Water quality control remains an important topic of public health since some diseases, such as diarrhea, hepatitis, and cholera, are caused by its consumption. The microbiological quality of drinking water relies mainly on monitoring of Escherichia coli, a bacteria indicator which serves as an early sentinel of potential health hazards for the population. In this study, an electronic nose coupled to a volatile extraction system (was evaluated for the detection of the emitted compounds by E. coli in water samples where its capacity for the quantification of the bacteria was demonstrated). To achieve this purpose, the multisensory system was subjected to control samples for training.
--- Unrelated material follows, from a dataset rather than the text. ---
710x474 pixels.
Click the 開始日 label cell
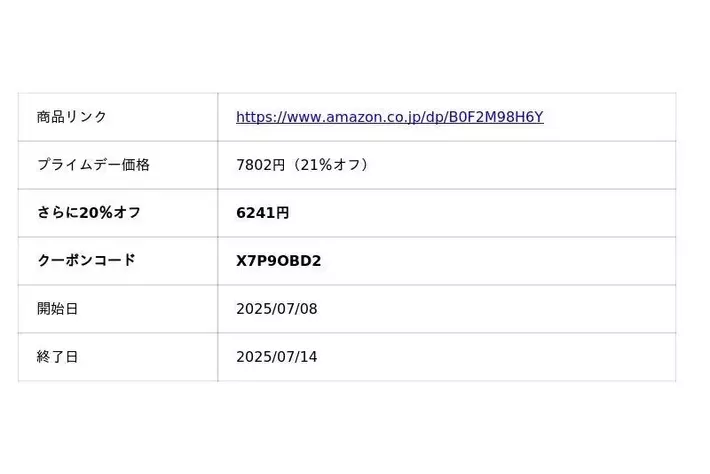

Later, it was tested with samples from drinking water treatment plants in two locations of Colombia. For the discrimination and classification of the water samples, the principal component analysis method was implemented obtaining a discrimination variance of 98.03% of the measurements to different concentrations. For the validation of the methodology, the membrane filtration technique was used. In addition, two classification methods were applied to the dataset where a success rate of 90% of classification was obtained using the discriminant function analysis and having a probabilistic neural network coupled to the cross-validation technique (leave-one-out) where a classification rate of 80% was obtained. The application of this methodology achieved an excellent classification of the samples, discriminating the free samples of E. coli from those that contained the bacteria. In the same way, it was observed that the system could correctly estimate the concentration of this bacteria in the samples. The proposed method in this study has a high potential to be applied in the determination of E. coli in drinking water since, in addition for estimating concentration ranges and having the necessary sensitivity, it significantly reduces the time of analysis compared to traditional methods.